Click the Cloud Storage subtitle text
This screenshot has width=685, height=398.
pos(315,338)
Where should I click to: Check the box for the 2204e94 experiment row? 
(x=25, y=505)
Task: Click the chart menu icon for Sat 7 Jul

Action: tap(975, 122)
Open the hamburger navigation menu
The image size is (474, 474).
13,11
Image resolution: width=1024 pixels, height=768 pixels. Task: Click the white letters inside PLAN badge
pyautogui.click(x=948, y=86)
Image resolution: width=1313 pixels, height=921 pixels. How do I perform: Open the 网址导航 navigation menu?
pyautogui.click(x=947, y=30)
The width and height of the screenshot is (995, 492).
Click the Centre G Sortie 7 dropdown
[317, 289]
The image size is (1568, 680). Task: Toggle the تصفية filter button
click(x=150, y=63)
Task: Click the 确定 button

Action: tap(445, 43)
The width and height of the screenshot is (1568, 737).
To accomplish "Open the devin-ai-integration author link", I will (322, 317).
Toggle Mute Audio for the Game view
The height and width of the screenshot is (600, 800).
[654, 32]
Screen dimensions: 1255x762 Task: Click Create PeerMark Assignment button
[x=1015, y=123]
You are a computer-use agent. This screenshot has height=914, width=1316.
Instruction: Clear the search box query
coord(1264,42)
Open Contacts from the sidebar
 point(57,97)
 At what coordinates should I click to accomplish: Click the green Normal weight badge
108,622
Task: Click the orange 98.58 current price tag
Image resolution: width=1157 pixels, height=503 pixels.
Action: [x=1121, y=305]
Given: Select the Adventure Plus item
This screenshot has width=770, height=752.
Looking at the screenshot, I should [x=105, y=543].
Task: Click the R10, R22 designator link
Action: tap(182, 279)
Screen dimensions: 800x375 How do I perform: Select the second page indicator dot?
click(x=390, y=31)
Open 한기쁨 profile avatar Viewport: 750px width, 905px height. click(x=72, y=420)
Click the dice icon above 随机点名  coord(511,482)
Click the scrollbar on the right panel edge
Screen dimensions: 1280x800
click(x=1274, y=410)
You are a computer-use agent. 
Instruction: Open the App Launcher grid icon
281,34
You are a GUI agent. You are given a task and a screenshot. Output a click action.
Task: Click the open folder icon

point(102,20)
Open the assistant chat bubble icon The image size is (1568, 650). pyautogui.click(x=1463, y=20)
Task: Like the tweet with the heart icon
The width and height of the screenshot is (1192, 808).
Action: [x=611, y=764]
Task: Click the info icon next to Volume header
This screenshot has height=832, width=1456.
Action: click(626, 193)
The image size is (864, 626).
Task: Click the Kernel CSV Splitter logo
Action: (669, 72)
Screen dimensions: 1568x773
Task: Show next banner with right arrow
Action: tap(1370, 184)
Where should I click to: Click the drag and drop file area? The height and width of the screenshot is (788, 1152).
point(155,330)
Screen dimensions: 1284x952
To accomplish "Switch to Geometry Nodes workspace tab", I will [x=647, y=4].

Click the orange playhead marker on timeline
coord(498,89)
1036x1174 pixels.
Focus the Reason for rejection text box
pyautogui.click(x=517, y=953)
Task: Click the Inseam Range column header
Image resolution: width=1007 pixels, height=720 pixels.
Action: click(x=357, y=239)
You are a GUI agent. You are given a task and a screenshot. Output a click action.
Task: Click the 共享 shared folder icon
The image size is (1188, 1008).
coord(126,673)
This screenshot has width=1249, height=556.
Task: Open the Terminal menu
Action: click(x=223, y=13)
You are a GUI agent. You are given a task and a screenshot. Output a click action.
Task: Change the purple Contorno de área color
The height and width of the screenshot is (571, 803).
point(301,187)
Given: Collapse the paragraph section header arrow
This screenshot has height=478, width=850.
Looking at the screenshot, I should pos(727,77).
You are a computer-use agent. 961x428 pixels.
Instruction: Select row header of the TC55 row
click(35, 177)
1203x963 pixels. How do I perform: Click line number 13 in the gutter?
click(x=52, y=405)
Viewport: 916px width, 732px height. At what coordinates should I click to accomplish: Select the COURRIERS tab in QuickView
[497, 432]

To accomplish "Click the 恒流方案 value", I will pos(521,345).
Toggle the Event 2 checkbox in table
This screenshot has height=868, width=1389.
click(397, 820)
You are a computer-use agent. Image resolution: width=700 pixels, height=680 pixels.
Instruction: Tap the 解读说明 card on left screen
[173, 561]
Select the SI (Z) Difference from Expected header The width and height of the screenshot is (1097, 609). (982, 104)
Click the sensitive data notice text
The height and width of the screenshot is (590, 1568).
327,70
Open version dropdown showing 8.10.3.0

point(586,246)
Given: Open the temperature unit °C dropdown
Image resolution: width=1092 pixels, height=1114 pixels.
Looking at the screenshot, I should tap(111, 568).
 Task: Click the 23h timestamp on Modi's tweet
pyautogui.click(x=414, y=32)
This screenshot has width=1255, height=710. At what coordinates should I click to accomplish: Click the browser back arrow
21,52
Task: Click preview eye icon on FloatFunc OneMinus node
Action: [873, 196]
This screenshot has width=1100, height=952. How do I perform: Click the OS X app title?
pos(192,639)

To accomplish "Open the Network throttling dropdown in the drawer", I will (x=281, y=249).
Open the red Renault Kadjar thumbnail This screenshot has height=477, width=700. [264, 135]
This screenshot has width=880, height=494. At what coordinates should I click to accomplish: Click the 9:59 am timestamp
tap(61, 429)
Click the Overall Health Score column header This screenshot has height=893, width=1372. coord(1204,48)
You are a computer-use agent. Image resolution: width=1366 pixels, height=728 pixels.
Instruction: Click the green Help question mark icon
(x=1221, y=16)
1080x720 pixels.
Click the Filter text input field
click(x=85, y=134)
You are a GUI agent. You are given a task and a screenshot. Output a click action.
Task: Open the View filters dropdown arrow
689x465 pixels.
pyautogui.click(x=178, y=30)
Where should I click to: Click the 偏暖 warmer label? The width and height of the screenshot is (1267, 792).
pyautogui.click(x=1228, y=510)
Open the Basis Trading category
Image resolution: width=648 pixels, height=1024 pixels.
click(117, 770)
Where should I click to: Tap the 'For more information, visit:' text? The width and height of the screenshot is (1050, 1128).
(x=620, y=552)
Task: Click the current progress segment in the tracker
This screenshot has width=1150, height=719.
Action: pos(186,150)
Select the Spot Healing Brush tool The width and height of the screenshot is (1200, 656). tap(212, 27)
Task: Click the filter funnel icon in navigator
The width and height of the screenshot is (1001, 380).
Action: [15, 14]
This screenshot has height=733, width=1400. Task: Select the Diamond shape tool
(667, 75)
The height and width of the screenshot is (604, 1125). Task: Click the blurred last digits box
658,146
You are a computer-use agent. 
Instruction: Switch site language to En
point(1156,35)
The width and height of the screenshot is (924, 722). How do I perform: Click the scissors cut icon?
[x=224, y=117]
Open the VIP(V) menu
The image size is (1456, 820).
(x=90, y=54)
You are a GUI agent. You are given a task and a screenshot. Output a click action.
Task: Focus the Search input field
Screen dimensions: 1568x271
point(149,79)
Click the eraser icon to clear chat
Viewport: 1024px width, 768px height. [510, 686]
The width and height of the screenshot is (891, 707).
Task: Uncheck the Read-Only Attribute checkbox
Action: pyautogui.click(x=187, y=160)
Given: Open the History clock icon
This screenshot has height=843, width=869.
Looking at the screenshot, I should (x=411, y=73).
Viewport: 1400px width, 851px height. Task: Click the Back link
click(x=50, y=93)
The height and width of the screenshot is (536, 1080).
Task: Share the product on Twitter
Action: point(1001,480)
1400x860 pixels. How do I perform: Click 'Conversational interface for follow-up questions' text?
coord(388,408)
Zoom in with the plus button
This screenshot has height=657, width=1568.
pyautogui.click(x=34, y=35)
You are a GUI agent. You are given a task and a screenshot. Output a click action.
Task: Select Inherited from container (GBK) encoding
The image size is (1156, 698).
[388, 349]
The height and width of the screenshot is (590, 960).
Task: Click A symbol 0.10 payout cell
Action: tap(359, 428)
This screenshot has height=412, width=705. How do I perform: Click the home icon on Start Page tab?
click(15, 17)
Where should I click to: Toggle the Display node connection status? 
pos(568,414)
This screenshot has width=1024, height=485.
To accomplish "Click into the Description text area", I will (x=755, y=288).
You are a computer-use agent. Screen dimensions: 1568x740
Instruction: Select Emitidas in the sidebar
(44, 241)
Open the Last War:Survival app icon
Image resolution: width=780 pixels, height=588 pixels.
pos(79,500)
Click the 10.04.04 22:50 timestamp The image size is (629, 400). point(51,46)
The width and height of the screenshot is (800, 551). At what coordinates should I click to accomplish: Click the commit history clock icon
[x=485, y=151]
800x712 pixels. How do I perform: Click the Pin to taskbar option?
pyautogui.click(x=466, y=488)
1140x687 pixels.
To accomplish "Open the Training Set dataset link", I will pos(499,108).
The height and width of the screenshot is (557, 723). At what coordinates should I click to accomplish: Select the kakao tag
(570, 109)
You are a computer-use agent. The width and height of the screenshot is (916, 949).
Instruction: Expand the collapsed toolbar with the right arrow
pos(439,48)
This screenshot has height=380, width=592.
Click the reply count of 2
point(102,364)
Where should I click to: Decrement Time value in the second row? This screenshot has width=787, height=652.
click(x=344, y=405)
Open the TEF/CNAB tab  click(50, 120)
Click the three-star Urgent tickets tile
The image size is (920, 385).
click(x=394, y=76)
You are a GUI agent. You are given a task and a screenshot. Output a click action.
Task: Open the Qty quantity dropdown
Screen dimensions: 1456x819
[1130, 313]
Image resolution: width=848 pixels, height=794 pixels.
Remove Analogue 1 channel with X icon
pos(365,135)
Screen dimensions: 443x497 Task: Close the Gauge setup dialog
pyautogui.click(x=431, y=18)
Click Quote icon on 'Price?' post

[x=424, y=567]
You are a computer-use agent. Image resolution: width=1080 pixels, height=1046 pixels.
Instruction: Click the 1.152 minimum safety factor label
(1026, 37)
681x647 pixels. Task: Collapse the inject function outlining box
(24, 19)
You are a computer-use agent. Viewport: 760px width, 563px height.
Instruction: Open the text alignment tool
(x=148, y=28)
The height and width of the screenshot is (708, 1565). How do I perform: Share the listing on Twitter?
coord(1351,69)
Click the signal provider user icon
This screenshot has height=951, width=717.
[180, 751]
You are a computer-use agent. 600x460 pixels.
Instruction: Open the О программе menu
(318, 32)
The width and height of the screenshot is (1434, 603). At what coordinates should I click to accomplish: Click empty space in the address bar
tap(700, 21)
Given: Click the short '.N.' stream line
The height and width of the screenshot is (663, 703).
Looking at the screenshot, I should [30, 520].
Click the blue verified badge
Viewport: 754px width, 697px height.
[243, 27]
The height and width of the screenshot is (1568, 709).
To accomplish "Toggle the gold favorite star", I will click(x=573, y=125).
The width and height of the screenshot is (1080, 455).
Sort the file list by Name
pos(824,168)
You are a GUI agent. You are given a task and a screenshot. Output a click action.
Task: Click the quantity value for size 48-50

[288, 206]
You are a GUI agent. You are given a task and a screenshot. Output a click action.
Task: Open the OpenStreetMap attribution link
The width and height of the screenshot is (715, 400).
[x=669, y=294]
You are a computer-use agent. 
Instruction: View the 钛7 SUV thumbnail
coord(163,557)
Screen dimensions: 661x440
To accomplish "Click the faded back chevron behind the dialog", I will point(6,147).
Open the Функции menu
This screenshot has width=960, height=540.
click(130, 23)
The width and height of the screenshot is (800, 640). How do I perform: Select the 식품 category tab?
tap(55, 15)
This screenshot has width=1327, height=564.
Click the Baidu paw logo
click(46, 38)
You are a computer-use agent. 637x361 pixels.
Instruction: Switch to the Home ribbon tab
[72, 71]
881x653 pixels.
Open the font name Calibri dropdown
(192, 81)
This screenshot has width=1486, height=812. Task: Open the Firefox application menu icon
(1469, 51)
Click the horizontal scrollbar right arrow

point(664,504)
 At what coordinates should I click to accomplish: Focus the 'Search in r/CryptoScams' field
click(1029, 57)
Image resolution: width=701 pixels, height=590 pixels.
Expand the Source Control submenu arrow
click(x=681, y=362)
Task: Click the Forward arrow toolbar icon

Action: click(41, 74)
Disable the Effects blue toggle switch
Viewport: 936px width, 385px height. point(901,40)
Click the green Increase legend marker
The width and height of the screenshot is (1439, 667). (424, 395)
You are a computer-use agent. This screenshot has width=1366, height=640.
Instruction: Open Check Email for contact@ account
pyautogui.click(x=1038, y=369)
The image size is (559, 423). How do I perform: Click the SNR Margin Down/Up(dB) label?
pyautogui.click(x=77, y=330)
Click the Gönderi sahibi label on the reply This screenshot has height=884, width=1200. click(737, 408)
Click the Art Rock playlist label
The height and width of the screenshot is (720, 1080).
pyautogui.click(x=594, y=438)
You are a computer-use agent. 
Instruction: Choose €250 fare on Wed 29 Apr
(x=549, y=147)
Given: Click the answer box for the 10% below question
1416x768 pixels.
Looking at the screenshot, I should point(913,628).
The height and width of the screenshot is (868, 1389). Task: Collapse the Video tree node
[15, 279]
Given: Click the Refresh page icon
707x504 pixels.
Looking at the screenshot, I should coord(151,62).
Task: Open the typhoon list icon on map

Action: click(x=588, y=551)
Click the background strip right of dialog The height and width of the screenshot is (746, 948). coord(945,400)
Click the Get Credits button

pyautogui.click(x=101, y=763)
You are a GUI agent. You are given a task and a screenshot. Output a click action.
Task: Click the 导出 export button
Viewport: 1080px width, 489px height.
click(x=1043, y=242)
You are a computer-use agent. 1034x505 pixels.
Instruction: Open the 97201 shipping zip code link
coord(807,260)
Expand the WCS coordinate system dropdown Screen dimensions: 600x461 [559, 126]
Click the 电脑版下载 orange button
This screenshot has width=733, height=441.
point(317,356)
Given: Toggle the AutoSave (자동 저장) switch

What to produce — From the data above, output only the lines between the line containing "Where should I click to: Tap" and the line containing "Given: Open the History clock icon", inclusive, exactly as written.

Task output —
Where should I click to: Tap the 'For more information, visit:' text? The width and height of the screenshot is (1050, 1128).
(x=620, y=552)
Task: Click the current progress segment in the tracker
This screenshot has width=1150, height=719.
Action: pos(186,150)
Select the Spot Healing Brush tool The width and height of the screenshot is (1200, 656). tap(212, 27)
Task: Click the filter funnel icon in navigator
The width and height of the screenshot is (1001, 380).
Action: [15, 14]
This screenshot has height=733, width=1400. Task: Select the Diamond shape tool
(667, 75)
The height and width of the screenshot is (604, 1125). Task: Click the blurred last digits box
658,146
You are a computer-use agent. 
Instruction: Switch site language to En
point(1156,35)
The width and height of the screenshot is (924, 722). How do I perform: Click the scissors cut icon?
[x=224, y=117]
Open the VIP(V) menu
The image size is (1456, 820).
(x=90, y=54)
You are a GUI agent. You are given a task and a screenshot. Output a click action.
Task: Focus the Search input field
Screen dimensions: 1568x271
point(149,79)
Click the eraser icon to clear chat
Viewport: 1024px width, 768px height. [510, 686]
The width and height of the screenshot is (891, 707).
Task: Uncheck the Read-Only Attribute checkbox
Action: pyautogui.click(x=187, y=160)
Given: Open the History clock icon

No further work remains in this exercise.